Masking sensitive data
Airflow will by default mask Connection passwords, sensitive Variables, and keys from a Connection’s extra (JSON) field whose names contain one or more of the sensitive keywords when they appear in Task logs, in the Variables UI, and in the Rendered fields views of the UI. Keys in the extra JSON that do not include any of these sensitive keywords will not be redacted automatically.
It does this by looking for the specific value appearing anywhere in your output. This means that if you
have a connection with a password of a, then every instance of the letter a in your logs will be replaced
with ***.
To disable masking you can set hide_sensitive_var_conn_fields to false.
The automatic masking is triggered by Connection or Variable access. This means that if you pass a sensitive value via XCom or any other side-channel it will not be masked when printed in the downstream task.
Sensitive field names
When masking is enabled, Airflow will always mask the password field of every Connection that is accessed by a task.
It will also mask the value of an Airflow Variable, rendered template dictionaries, XCom dictionaries or the field of a Connection’s extra JSON blob if the Variable name or field name contains any of the known-sensitive keywords.
Default Sensitive Keywords:
access_token, api_key, apikey, authorization, passphrase, passwd, password,
private_key, secret, token, keyfile_dict, service_account.
This list can also be extended using the environment variable AIRFLOW__CORE__SENSITIVE_VAR_CONN_NAMES:
[core]
sensitive_var_conn_names = comma,separated,sensitive,names
Examples of Masking Behavior:
Source |
Key / Variable Name |
Matching Keyword |
Masking Scope |
|---|---|---|---|
Connection Extra |
google_keyfile_dict |
keyfile_dict |
Everywhere (Logs, Rendered Templates, UI) |
Connection Extra |
hello |
None |
Not Masked |
Variable |
service_account |
service_account |
Everywhere (Logs, Rendered Templates, UI) |
Variable |
test_keyfile_dict |
keyfile_dict |
Variables UI Only |
Adding your own masks
If you want to mask an additional secret that is not already masked by one of the above methods, you can do it in
your Dag file or operator’s execute function using the mask_secret function. For example:
@task
def my_func():
from airflow.sdk.log import mask_secret
mask_secret("custom_value")
...
or
class MyOperator(BaseOperator):
def execute(self, context):
from airflow.sdk.log import mask_secret
mask_secret("custom_value")
...
The mask must be set before any log/output is produced to have any effect.

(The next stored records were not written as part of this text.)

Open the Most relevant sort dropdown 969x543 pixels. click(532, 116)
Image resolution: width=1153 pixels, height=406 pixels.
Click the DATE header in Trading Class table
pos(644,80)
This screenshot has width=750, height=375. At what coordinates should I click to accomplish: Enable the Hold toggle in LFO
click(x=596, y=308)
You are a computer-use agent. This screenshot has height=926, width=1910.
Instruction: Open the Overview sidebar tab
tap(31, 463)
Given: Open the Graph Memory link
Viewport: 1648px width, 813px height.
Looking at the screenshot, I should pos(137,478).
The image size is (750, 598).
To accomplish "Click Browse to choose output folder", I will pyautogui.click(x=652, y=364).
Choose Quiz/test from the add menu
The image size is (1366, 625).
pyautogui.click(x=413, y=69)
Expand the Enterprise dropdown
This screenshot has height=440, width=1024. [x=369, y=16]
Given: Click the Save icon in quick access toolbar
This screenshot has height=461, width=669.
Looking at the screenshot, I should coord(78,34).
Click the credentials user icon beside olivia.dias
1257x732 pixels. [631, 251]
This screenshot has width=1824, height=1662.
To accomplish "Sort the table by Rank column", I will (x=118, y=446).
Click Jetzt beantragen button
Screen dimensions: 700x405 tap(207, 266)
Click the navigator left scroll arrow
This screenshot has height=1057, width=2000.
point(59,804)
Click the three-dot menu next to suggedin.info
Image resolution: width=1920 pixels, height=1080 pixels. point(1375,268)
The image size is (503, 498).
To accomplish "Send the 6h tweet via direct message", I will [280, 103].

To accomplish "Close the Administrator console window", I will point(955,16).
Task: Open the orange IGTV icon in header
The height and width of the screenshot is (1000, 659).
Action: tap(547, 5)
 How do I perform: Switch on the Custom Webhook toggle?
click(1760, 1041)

NOT masking when using environment variables
When you are using some operators - for example airflow.providers.cncf.kubernetes.operators.pod.KubernetesPodOperator,
you might be tempted to pass secrets via environment variables. This is very bad practice because the environment
variables are visible to anyone who has access to see the environment of the process - such secrets passed by
environment variables will NOT be masked by Airflow.
If you need to pass secrets to the KubernetesPodOperator, you should use native Kubernetes secrets or use Airflow Connection or Variables to retrieve the secrets dynamically.